After a series of wet hurricanes had flooded much of the southern portions of the State in 1947, Florida created the Central and Southern Florida Flood Control District (now the South Florida Water Management District) that built a network of canals and levees throughout South Florida. The canals helped to further drain the land that would become Coral Springs.

Similar to the land rush of the 1920s, after World War II there was another real estate boom in South Florida. Coral Ridge Properties, a land development firm, was started by James Hunt, Joseph Taravella, and Stephen Calder to develop communities in Broward County. By the late 1950s, they were running out of land to develop in the Fort Lauderdale area and were seeking opportunities further west.

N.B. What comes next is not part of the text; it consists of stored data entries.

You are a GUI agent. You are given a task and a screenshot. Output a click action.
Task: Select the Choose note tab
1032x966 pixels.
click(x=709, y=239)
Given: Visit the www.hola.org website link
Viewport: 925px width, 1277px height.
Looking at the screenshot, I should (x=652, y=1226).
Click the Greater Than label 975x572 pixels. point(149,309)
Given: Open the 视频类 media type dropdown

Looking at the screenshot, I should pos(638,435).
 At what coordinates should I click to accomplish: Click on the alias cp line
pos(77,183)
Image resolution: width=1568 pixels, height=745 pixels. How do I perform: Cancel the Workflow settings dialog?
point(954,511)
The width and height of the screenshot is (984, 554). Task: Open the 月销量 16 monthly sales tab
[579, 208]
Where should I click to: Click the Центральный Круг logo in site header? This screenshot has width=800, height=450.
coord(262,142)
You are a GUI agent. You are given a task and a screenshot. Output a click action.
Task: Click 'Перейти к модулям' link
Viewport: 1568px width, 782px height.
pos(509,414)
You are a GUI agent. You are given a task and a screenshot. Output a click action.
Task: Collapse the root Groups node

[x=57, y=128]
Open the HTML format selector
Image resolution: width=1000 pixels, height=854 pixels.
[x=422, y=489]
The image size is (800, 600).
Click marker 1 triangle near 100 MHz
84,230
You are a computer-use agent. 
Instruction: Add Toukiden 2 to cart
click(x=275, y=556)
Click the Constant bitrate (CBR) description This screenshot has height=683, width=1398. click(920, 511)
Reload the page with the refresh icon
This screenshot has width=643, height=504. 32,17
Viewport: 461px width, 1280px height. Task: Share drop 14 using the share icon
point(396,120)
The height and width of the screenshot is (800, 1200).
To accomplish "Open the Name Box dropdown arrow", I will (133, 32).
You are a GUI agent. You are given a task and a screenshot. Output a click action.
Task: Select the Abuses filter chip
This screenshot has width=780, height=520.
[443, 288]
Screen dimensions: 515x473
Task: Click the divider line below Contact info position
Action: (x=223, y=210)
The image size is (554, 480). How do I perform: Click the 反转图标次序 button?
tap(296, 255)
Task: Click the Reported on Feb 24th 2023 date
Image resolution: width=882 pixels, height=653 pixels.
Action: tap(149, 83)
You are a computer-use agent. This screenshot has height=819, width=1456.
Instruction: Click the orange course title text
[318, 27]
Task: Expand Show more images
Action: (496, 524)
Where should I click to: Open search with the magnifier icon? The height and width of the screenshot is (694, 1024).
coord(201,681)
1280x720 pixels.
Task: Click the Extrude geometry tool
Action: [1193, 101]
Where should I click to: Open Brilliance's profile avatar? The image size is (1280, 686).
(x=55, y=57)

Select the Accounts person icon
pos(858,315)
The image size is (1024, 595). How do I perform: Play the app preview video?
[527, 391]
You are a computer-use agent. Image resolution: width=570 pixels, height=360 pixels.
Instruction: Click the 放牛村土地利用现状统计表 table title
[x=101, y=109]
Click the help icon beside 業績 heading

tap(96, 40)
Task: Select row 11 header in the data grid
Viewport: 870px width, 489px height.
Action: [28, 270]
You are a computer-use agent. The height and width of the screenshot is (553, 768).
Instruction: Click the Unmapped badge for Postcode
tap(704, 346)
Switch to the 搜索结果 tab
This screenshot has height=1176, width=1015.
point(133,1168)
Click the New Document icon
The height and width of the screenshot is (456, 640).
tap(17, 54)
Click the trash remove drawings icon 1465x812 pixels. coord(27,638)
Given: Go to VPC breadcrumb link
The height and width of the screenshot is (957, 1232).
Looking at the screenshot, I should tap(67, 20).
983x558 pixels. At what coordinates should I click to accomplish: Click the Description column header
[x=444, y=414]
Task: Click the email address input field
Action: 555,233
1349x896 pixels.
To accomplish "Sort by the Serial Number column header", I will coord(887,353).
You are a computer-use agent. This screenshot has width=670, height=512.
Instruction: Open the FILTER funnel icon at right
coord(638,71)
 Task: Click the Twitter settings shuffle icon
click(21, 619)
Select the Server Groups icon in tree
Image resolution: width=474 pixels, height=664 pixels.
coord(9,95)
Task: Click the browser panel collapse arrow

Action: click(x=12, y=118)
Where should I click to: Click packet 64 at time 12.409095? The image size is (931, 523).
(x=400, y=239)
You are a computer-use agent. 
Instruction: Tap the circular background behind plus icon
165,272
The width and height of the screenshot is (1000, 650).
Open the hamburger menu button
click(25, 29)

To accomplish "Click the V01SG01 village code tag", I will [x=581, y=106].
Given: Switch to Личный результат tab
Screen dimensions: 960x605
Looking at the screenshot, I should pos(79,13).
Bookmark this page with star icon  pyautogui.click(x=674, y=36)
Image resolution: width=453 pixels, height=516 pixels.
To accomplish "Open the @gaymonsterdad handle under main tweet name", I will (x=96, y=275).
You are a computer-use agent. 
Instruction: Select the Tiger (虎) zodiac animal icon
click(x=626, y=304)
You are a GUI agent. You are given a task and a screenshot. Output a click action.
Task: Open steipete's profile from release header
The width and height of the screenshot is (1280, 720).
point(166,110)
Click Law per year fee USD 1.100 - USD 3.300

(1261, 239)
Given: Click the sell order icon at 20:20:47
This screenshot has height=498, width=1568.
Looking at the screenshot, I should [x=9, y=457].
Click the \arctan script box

Although still somewhat swampy, land in the northwest corner of the County, now owned by Lena Lyons, perfectly suited Hunt’s vision for a master-planned community. On December 14, 1961, Coral Ridge Properties purchased 3,860 acres for $1 million. They moved three wooden shacks onto the land, along with five Coral Ridge Properties employees, which made the land eligible to incorporate as a City under Florida law. The City of Coral Springs was chartered on July 10, 1963. Other names that were considered included “Curran Village,” “Pompano Springs,” and “Quartermore.” Additional land purchases from the Lyons family brought the total land in the City up to 5,000 acres.

By 1964, a master plan was developed that projected a population of more than 50,000 residents living in small neighborhoods throughout the community. On July 22, 1964 the first land sale was held in Ft. Lauderdale’s Galt Ocean Mile Hotel, selling 536 building lots for $1.6 million. Looking to give the new town a country flair, Hunt ordered the construction of the Covered Bridge that same year. It is now a Florida Heritage site.

Coral Ridge Property employees staffed the City administration, with Werner Buntemeyer holding the position of City Manager from 1964 to 1974. In 1965, Coral Ridge Properties acquired an additional 5,000 acres from Lena Lyons, increasing the area within the City to 16 square miles.

From the very beginning, Coral Ridge Properties enacted strict landscaping and sign laws designed to create a beautiful and natural looking town. In May 1965 a second land sale was held, this time in Coral Springs, with Johnny Carson on hand to help draw buyers. Johnny himself bought almost 55 acres of land. This time 1,100 lots were sold. Then the first residents began moving in, including Wilfred Neale II and Robert Fuller in The Hills in early 1965. Both became early City Commissioners.

Also in 1965, the City’s first employee was hired Police Chief Richard Vedilago who was assisted by a German Shepherd named “Sergeant Satan.”

According to Stuart McIver, in 1966, Westinghouse Electric Corporation acquired Coral Ridge Properties so that they could use the new City as an “urban laboratory to evaluate new products, such as a home utility center, home sewage disposal systems, an infrared heating system, full electric kitchens, and central air-conditioning and heating systems.”